Он был так не похож на того Картона, каким он всегда старался казаться, и так грустно было сознавать, как много хорошего загублено в нем, и как он изо дня в день калечит и заглушает в себе все хорошее, что Люси Манетт не могла удержаться от слез.
— Утешьтесь, я не стою таких добрых чувств, мисс Манетт, — промолвил он. — Пройдет час-другой, и мной опять завладеют мои низкие страсти, меня опять потянет в ту же гнусную компанию, и как бы я все это ни презирал, я не буду этому противиться. Не плачьте, я не стою ваших слез; какой-нибудь несчастный нищий на улице больше заслуживает вашей жалости, чем я. Но в глубине души я, думая о вас, буду всегда таким, каким вы меня узнали сегодня, хотя внешне я останусь тем же, чем был раньше. Мне бы только хотелось, чтобы вы верили этому, мисс Манетт.
— Я верю, мистер Картон.
— И вот, наконец, моя последняя просьба к вам, после чего я освобожу вас от посетителя, с которым у вас не может быть ничего общего, ведь я понимаю, что между мной и вами лежит непроходимая пропасть. Не надо бы и говорить об этом, но так уж оно само рвется из души. Для вас, мисс Манетт, и для тех, кто вам дорог, я готов сделать все, все на свете! Если бы я занимал какое-то положение и мне представилась возможность пожертвовать для вас чем-то, я с радостью пошел бы на любую жертву для вас и для ваших близких. Вспомните обо мне когда-нибудь в тихую минуту как о человеке, неизменно преданном вам всей душой. Придет время, и оно уже недалеко, когда новые милые и сладостные узы, самые драгоценные и прочные, привяжут вас еще сильнее к вашему дому, в который вы вносите столько радости. О мисс Манетт, когда в личике малютки, прижавшемся к вам, вы будете находить черты счастливого отца, когда в невинном создании, играющем у ваших ног, вы увидите отражение собственной светлой красоты, вспоминайте иногда, что есть на свете человек, который с радостью отдал бы жизнь, чтобы спасти дорогое вам существо.

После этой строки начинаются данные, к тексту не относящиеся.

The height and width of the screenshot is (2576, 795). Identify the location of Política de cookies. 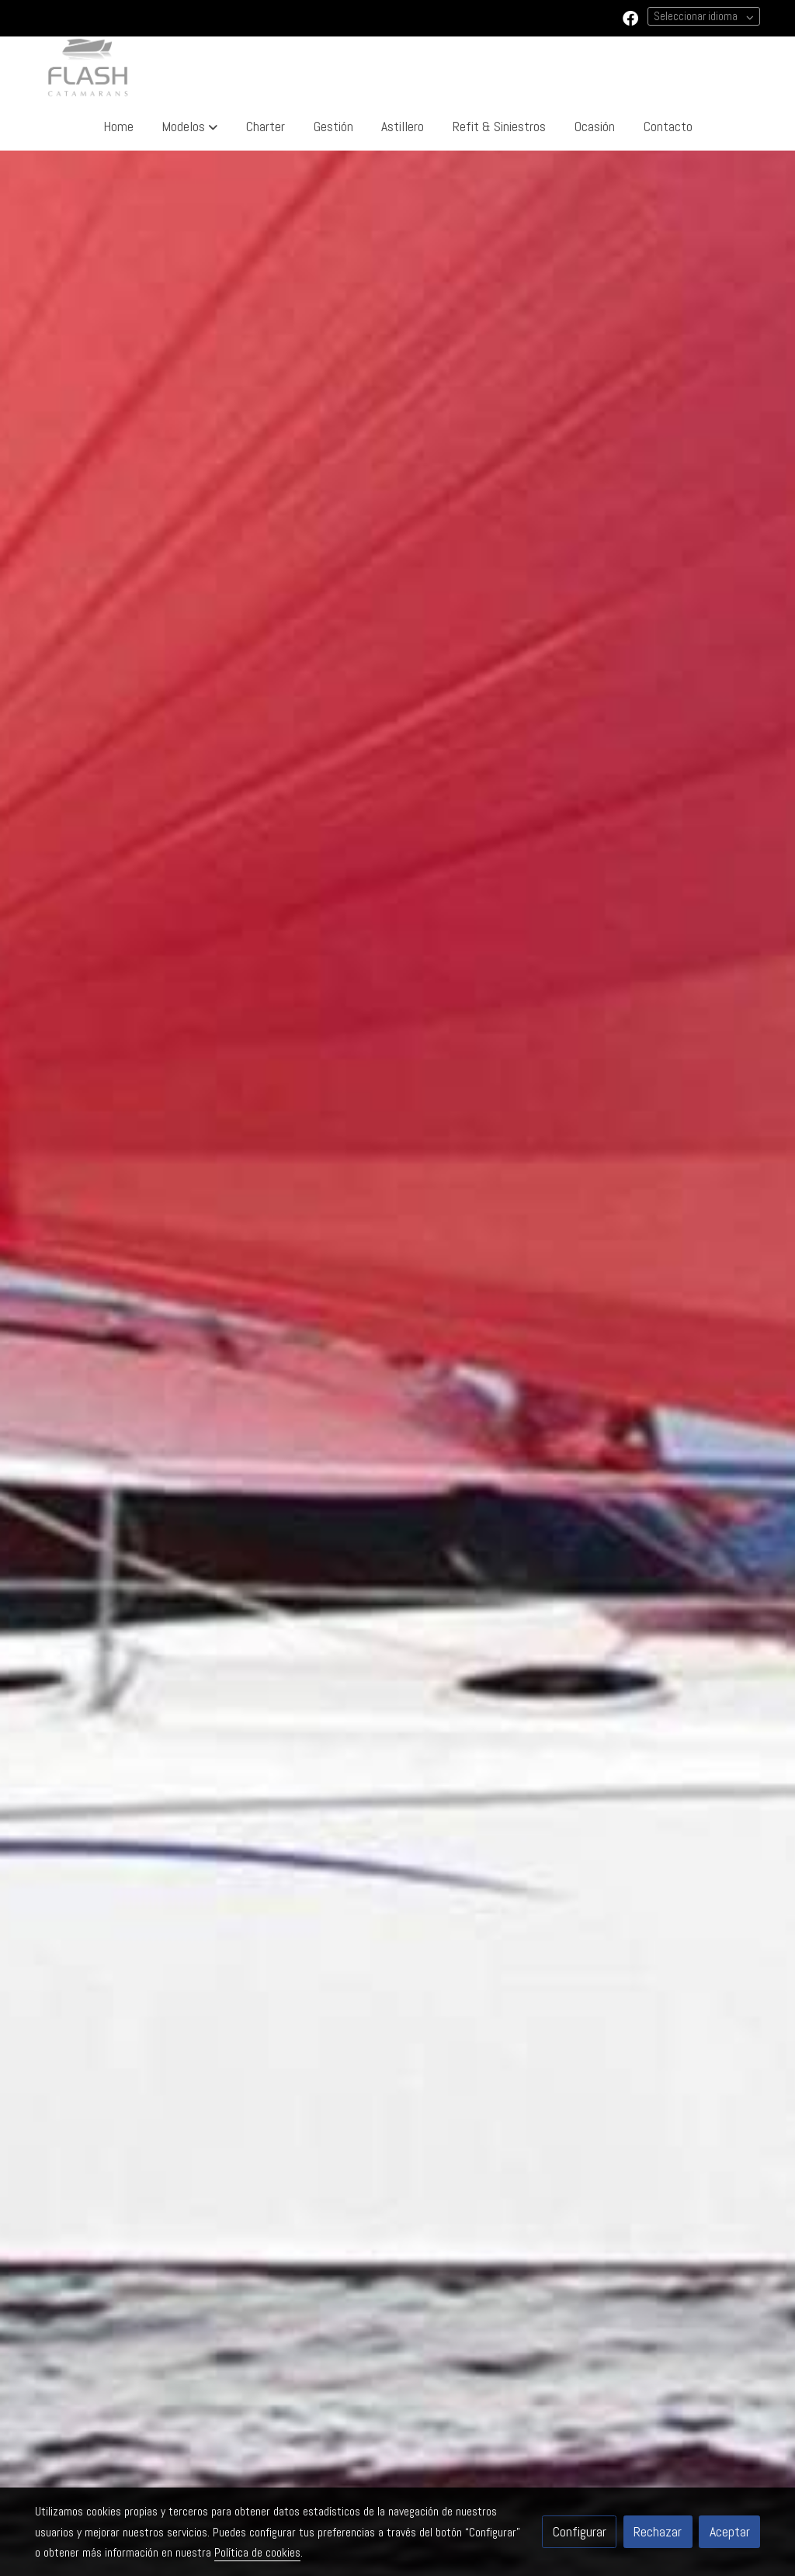
(257, 2552).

Прощайте! Да благословит вас бог! — еще раз промолвил он и исчез.
Глава XIV
Честный ремесленник
Перед глазами мистера Джеремайи Кранчера, восседавшего на табурете на Флит-стрит, рядом со своим страшноватым отпрыском, каждый день двигалась пестрая, шумная, многолюдная толпа. Какой человек, просидев несколько часов на Флит-стрит во время дневной сутолоки — посадите его на что угодно, — не почувствовал бы себя оглушенным и не одурел бы от этого непрерывного движения двух бесконечных потоков: один из них неизменно устремлялся вместе с солнцем на запад, другой неизменно катился прочь от него, на восток, но оба они в конце концов стремились в те дальние дали за пределы пурпурного марева зари, за которым скрывается солнце.

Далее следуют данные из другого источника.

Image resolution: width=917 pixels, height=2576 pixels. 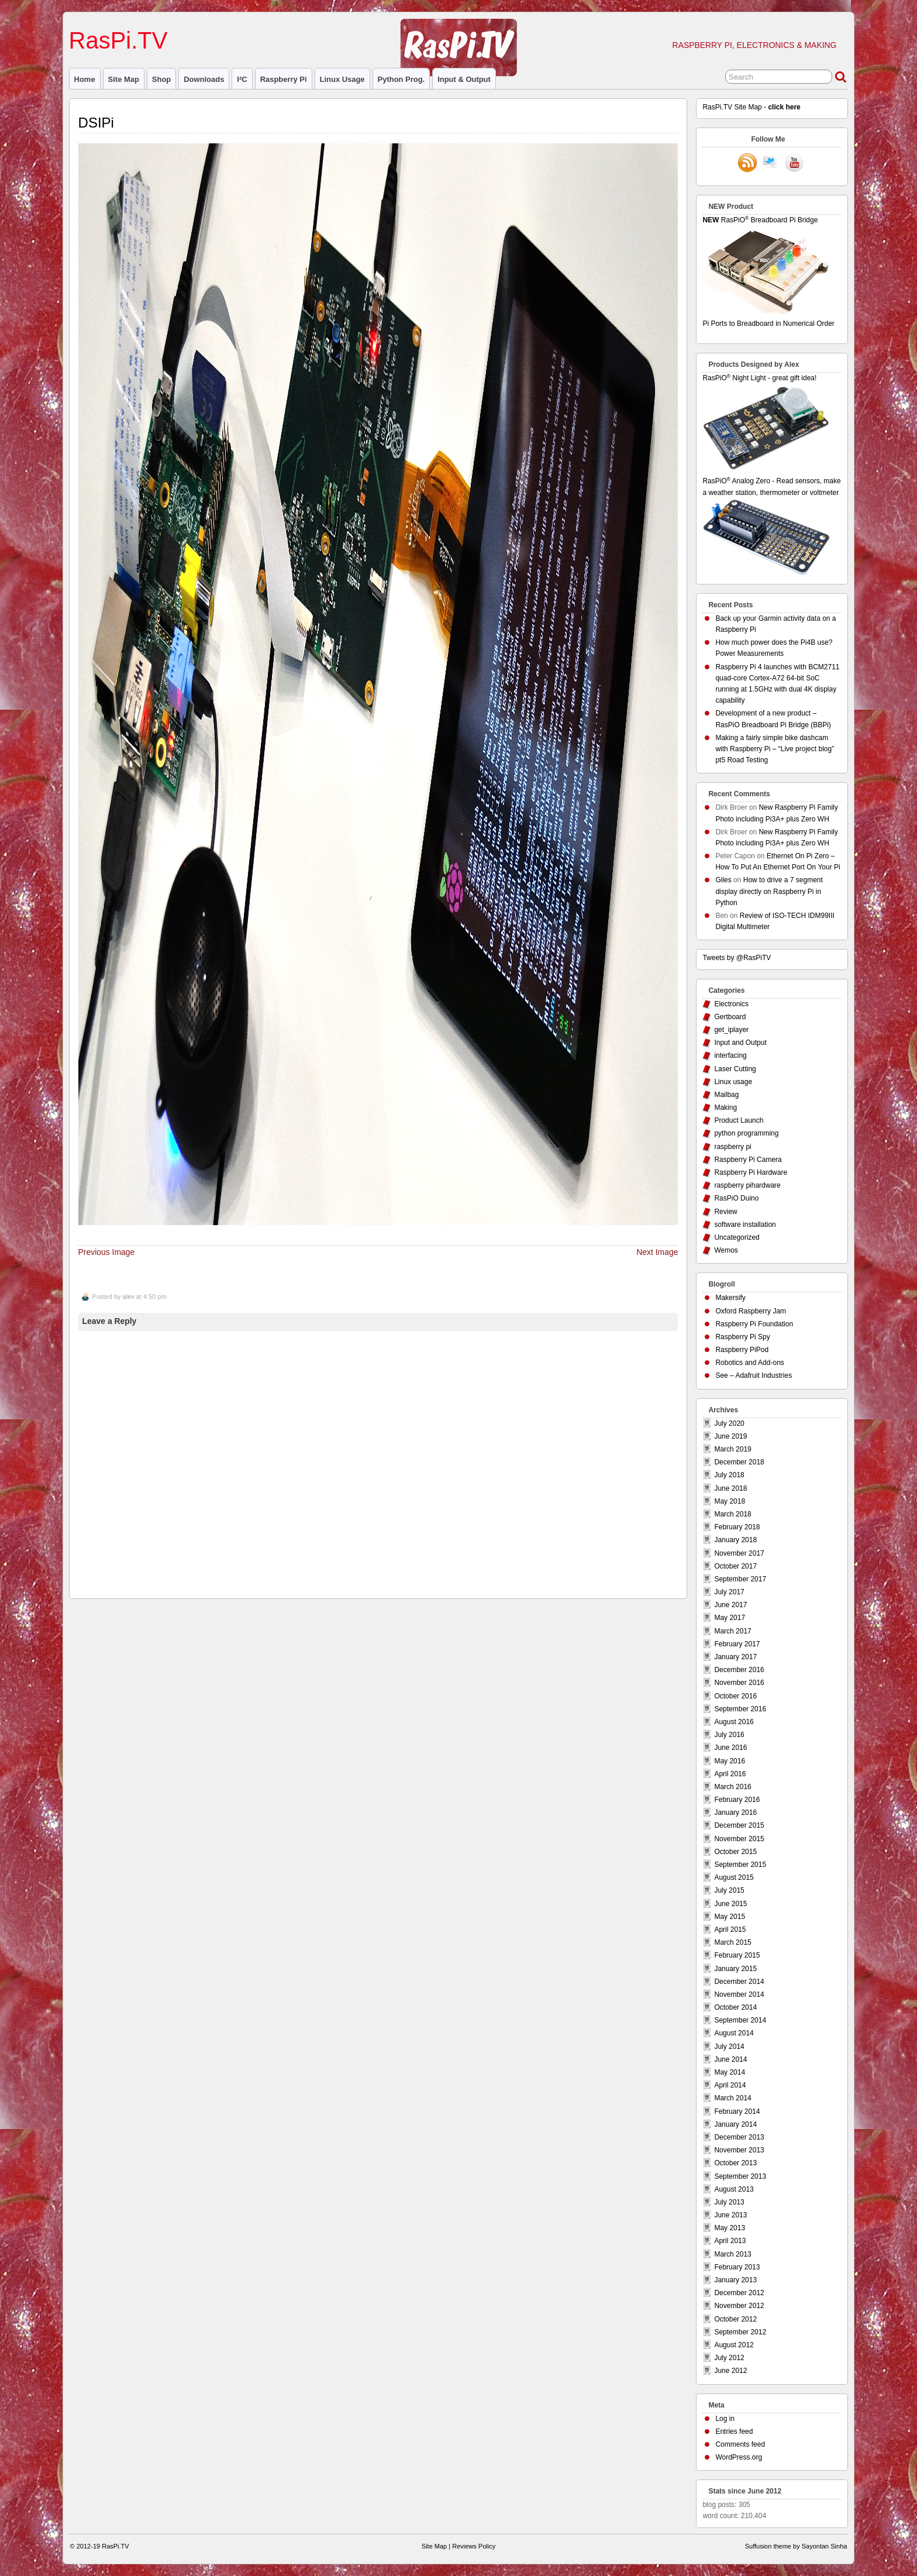 What do you see at coordinates (730, 1774) in the screenshot?
I see `April 2016` at bounding box center [730, 1774].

Мистер Кранчер, засунув соломинку в рот, сидел и смотрел на оба эти потока, уподобившись тому языческому поселянину, который некогда на многие сотни лет был обречен сидеть и смотреть на течение некоего потока[37] — с той лишь разницей, что Джерри не томился ожиданьем, что его поток когда-нибудь иссякнет. И ему это отнюдь не улыбалось, ибо в какой-то незначительной мере его доходы пополнялись от переправы некоторых робких особ женского пола (преимущественно тучной корпуленции и более чем среднего возраста) со стороны теллсоновского банка на противоположный берег. И хотя в каждом отдельном случае общение мистера Кранчера с дамой было весьма ограничено, все же он успевал проникнуться таким участием к доверившейся ему особе, что всякий раз выражал пламенное желание выпить за ее бесценное здоровье. Вот этими-то щедротами, в которых дамы, конечно, не отказывали ему ввиду такого благородного пожелания, он, как говорилось выше, и пополнял свои финансы.
Было время, когда некий поэт посиживал на скамье на людной площади и, глядя на людей, предавался размышлениям. Мистер Кранчер, сидя на своем табурете на людной улице, не будучи поэтом, по возможности избегал размышлений, но зато усердно поглядывал по сторонам.
Однажды он сидел, поглощенный этим занятием, в такое время, когда народу на улице было мало и женщин, застигнутых уличным движением, тоже не было видно, а с делами ему так не везло, что у него опять зародилось сильное подозрение, не принялась ли миссис Кранчер снова за старое, не начала ли она опять бухаться, ему наперекор, — как вдруг его внимание было привлечено необычайной процессией, двигавшейся по Флит-стрит к западу. Мистер Кранчер, приглядевшись, рассмотрел, что это нечто вроде похоронной процессии, но толпа почему-то возмущается этими похоронами и провожает покойника гневными выкриками.
— Джерри, сынок, — сказал мистер Кранчер, оборачиваясь к своему бесценному отпрыску, — похоже, кого-то везут хоронить.
— Ур-ра, папенька! — откликнулся Джерри-младший.
Восторженный возглас юного отпрыска прозвучал с какой-то загадочной многозначительностью. Джерри-старший воспринял это весьма неодобрительно и, недолго думая, закатил сыну здоровую оплеуху.
— Ты что это выдумал? Что за «уры» такие? Что это ты хочешь сказать, молодой висельник, своему родному отцу? Нет, этот малый по мне что-то уж слишком того… — бормотал мистер Кранчер, косясь на свое произведение. — Надо же, — урыкать вздумал! Смотри у меня, чтоб я этого больше не слыхал, а то еще и не то получишь!
— А что я такого сделал, я ничего не… — захныкал Джерри-младший, потирая скулу.
— Заткнись! — прикрикнул на него мистер Кранчер. — Я твоих ничегов знать не желаю! Ну-ка, полезай на табурет да погляди, что там такое творится?
Сынок повиновался; процессия тем временем приблизилась; толпа орала, свистела и неистовствовала вокруг жалких погребальных дрог и не менее жалкой траурной кареты, в которой сидел один-единственный провожающий, облаченный в жалкие траурные доспехи, кои в таком положении считаются необходимыми для поддержания достоинства и соблюдения приличий. Но положение его, по-видимому, было не из приятных: толпа, обступившая карету, кричала, бесновалась, улюлюкала, напирала все сильней и сильней, со всех сторон слышались вопли: «Фискалы! Доносчики!» — и все это сопровождалось свистом и такими лестными эпитетами, что язык не повернется их повторить.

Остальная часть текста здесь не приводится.